Porto Alegre - Depois de saber que o técnico Celso Roth o havia criticado pelo individualismo em um lance no Gre-Nal, Ronaldinho deu sua versão sobre o fato.
Segundo Roth, o atacante poderia ter tentado o passe na área do Inter em vez de ter chutado contra o corpo do goleiro Hiran.
“Se eu tivesse visto alguém desmarcado, claro que tinha passado a bola. Mas foi tudo muito rápido, não vi ninguém!”, disse Ronaldinho.
Celso Roth tem dessas coisas. Quando a equipe sob o seu comando encontra o caminho das vitórias – e no rastro dos bons resultados algum jogador começa a se destacar no grupo – o técnico do Grêmio custa a admitir a utilidade daquele atleta para a equipe.
Foi assim em 1997, quando ele treinava o Inter, e Fabiano vivia a sua melhor fase. Para a torcida, o ponta estava no auge. Para Roth, ninguém tinha lugar garantido no time. Foi assim na temporada 1998/1999, quando treinou o Grêmio pela primeira vez.
No caminho inverso ao senso comum da torcida, ele insistia em escalar Rodrigo Mendes no segundo tempo. Sobrou até para Ronaldinho, que amargou a reserva de Zé Alcino.
Agora, Celso Roth volta a usar a mesma estratégia nesta sua segunda passagem pelo clube da Azenha. Até os muros do Olímpico sabem que Paulo Nunes, com todo o currículo de respeito que tem, não está bem. O Diabo Loiro, como um dia chegou a ser chamado, está longe daquele jogador ágil e oportunista das grandes conquistas do Grêmio.

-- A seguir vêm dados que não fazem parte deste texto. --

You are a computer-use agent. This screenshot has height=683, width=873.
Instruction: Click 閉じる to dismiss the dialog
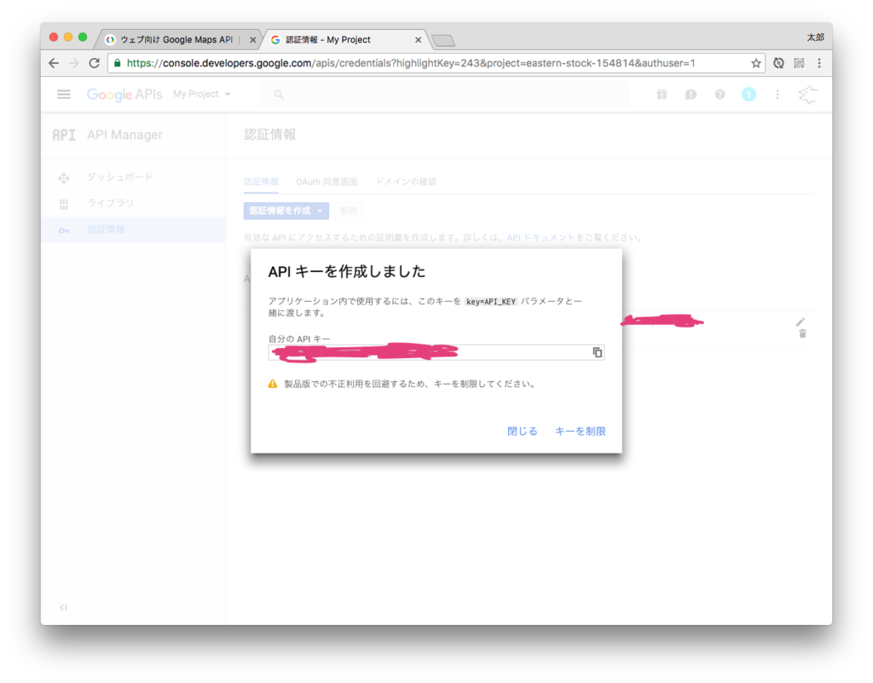click(x=522, y=431)
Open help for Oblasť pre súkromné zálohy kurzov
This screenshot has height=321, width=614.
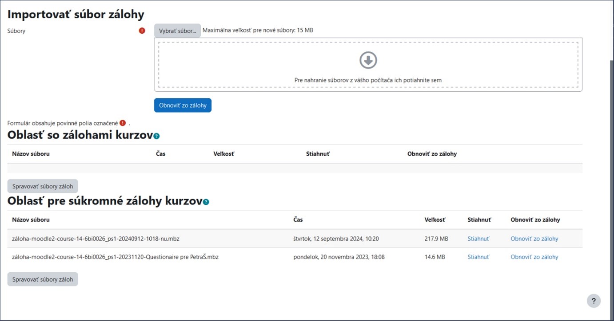pyautogui.click(x=206, y=202)
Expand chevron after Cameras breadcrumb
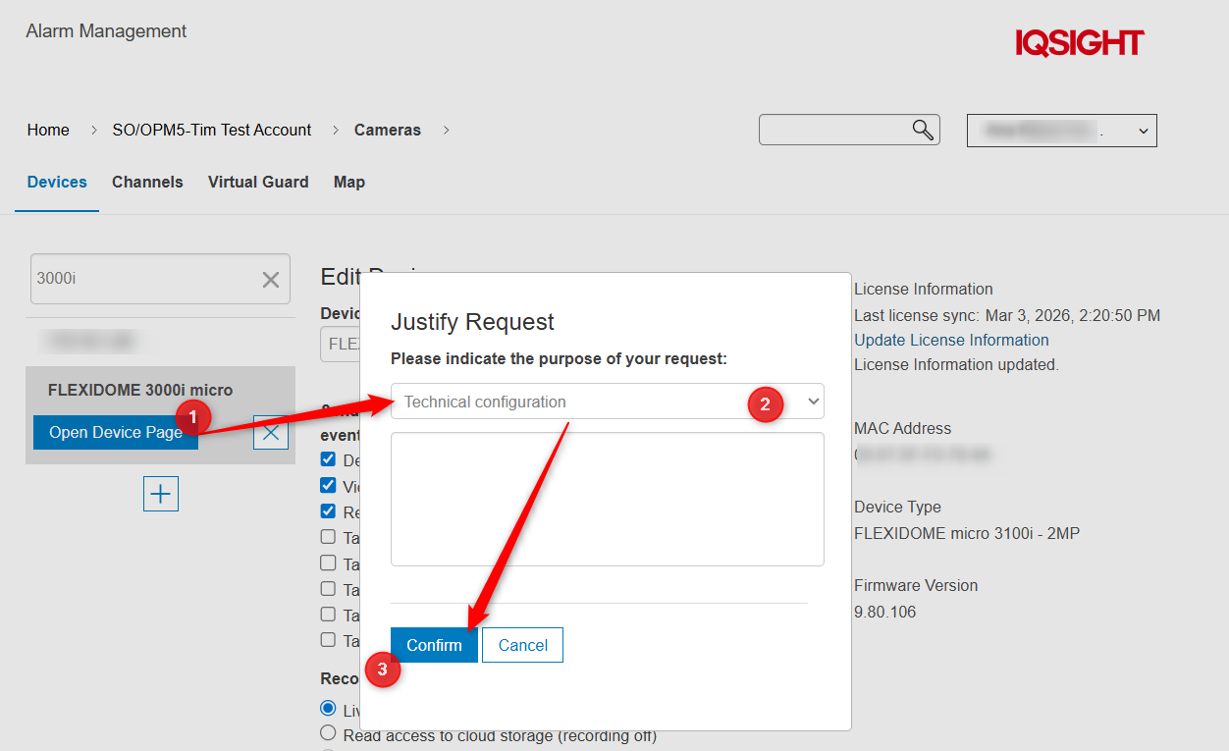This screenshot has width=1229, height=751. pyautogui.click(x=446, y=130)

Desde o começo desta temporada, a torcida suplicava por um atacante. A direção fez das tripas o coração e teve de cruzar o Oceano Atlântico para trazer Warley, da Udinese. Até agora, ele participou de apenas 35 minutos com a camisa do Grêmio. Fez o gol de empate contra o São Paulo e o da vitória no Gre-Nal (foto). Warley fez em pouco mais de meia hora de futebol o que Paulo Nunes levou 10 meses para fazer: dois gols. De quebra, deu ao Grêmio quatro pontos na tabela de classificação e jogou o Inter na crise.
O técnico gremista pode até estar blefando, mas já anunciou aos quatro ventos que começa o jogo desta quarta-feira contra o Fluminense, no Rio, com Warley no banco. Celso Roth tem dessas coisas.